▸ Information supplied:
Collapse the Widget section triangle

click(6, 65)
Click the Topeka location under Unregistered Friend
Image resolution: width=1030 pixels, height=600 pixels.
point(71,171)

▸ Assignment:
Extract all of the data shown above without alteration.

▸ Your solution:
Collapse the Widget section triangle

click(6, 65)
Click the Topeka location under Unregistered Friend
Image resolution: width=1030 pixels, height=600 pixels.
point(71,171)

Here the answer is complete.